# How to Make a Capri Sun Purse



## marshall1704 (Sep 6, 2007)

Buy two boxes of Capri Sun drink pouches and drink 'em.
Remove the excess liquid from the pouches. Get a dish towel and a rolling pin. Place the towel on a table and put the drink pouch on top of it. Roll the drink pouch flat like you would pizza dough. You need to drink and flatten out 13 pouches.
Piece together the pattern of the purse. With a sewing machine, sew four pouches with the bottom of the pouch to the top of another pouch. This will be the bottom of the purse.
Sew three pouches together side by side. Repeat that step for the other side of the purse.
Sew each side to the middle two pieces of the bottom.
Bend the end pieces of the bottom up to meet the sides of the purse. Sew the seams closed. This creates a box of Capri Sun.
Sew the last three remaining pouches together, just like the sides of the purse.
Attach this new piece to a long side of the box you have already created. This creates a closing flap to the purse.
Use a ribbon to make a strap and put snaps on the flap to close the purse.
Tips
Use a sewing machine, it will not ruin it.
You can also sew it by hand (more work, but it works just fine).
Tape and staples also work to piece a CapriSun purse together.
How to Make a Capri Sun Purse - wikiHow


----------



## michal_cohen (Sep 7, 2007)

thx again


----------



## littletingoddes (Sep 7, 2007)

Thank you! My daughter would love one of these.


----------



## la_diosa (Oct 19, 2007)

thanx that sounds really fun to make


----------



## pinksugar (Oct 19, 2007)

that's cool. Thanks for posting



I've seen these at the markets and they're always really expensive


----------



## star* (Feb 17, 2008)

woow cool


----------

### What to work on
1. Please reproduce the part of the Capri Sun purse thread starting with "Attach this new" and going on through "works just fine).".
2. For each statement about the Capri Sun purse thread, answer yes or no and quote the words that decide it: (a) The instructions call for 13 flattened pouches. (b) The bottom of the purse is made from three pouches sewn side by side. (c) The tips say tape and staples can hold the purse together.

### Supplied data
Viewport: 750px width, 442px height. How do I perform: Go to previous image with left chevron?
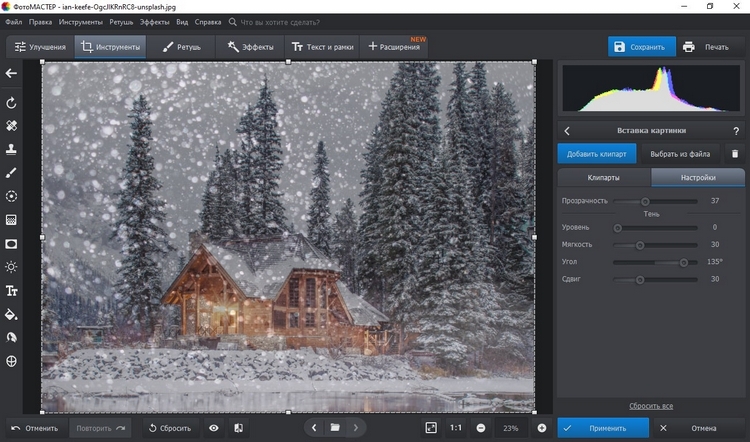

### Task results
1.
Attach this new piece to a long side of the box you have already created. This creates a closing flap to the purse.
Use a ribbon to make a strap and put snaps on the flap to close the purse.
Tips
Use a sewing machine, it will not ruin it.
You can also sew it by hand (more work, but it works just fine).

2.
(a) Yes: "You need to drink and flatten out 13 pouches."
(b) No: "sew four pouches with the bottom of the pouch to the top of another pouch. This will be the bottom of the purse."
(c) Yes: "Tape and staples also work to piece a CapriSun purse together."